Your objective: Please rewrite the material below, replacing every "pixels" with "px" and leaving everything else unchanged. Omit the pictures from your answer.

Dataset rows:

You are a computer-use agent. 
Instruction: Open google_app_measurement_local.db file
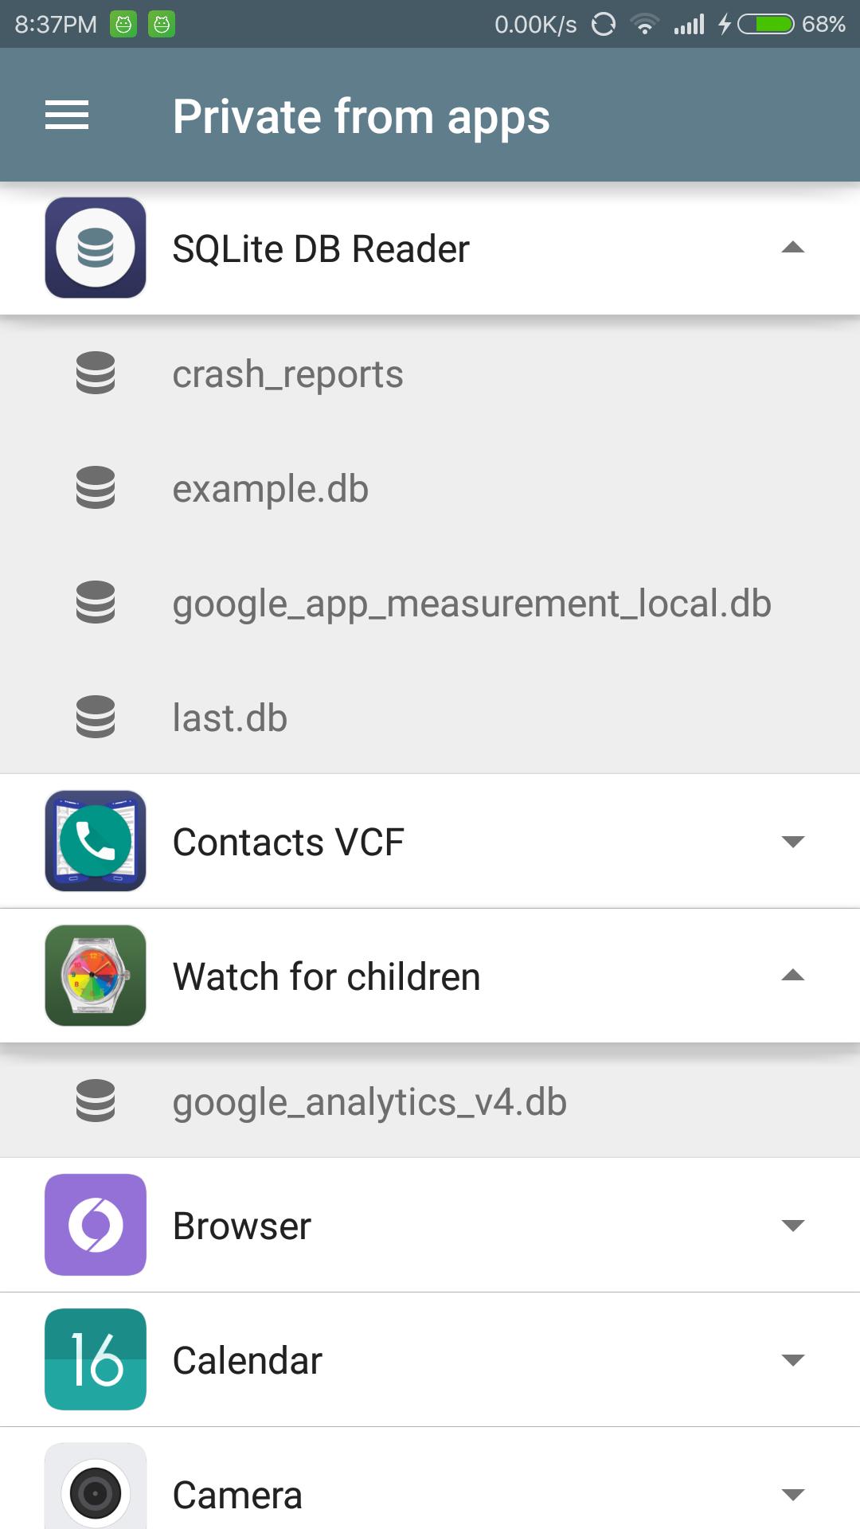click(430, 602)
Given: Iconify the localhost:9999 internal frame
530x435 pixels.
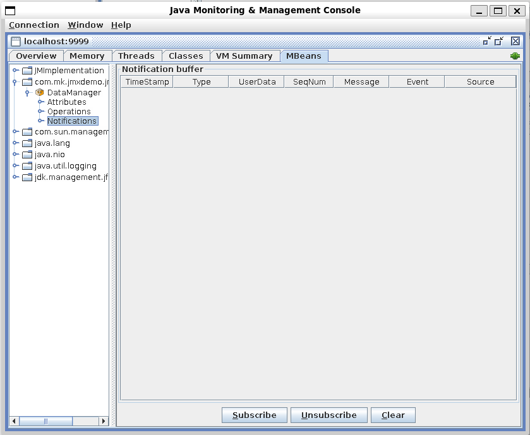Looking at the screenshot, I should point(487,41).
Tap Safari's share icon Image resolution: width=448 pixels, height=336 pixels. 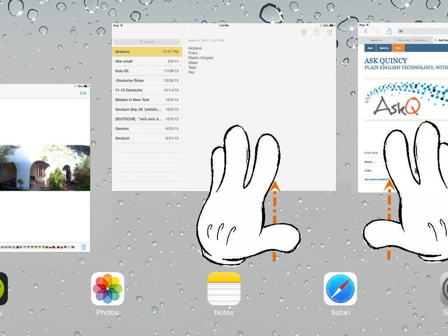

Solution to the problem:
You are a computer-use agent. 
Instruction: Open google_app_measurement_local.db file
click(430, 602)
Given: Iconify the localhost:9999 internal frame
530x435 px.
Looking at the screenshot, I should point(487,41).
Tap Safari's share icon Image resolution: width=448 px, height=336 px. 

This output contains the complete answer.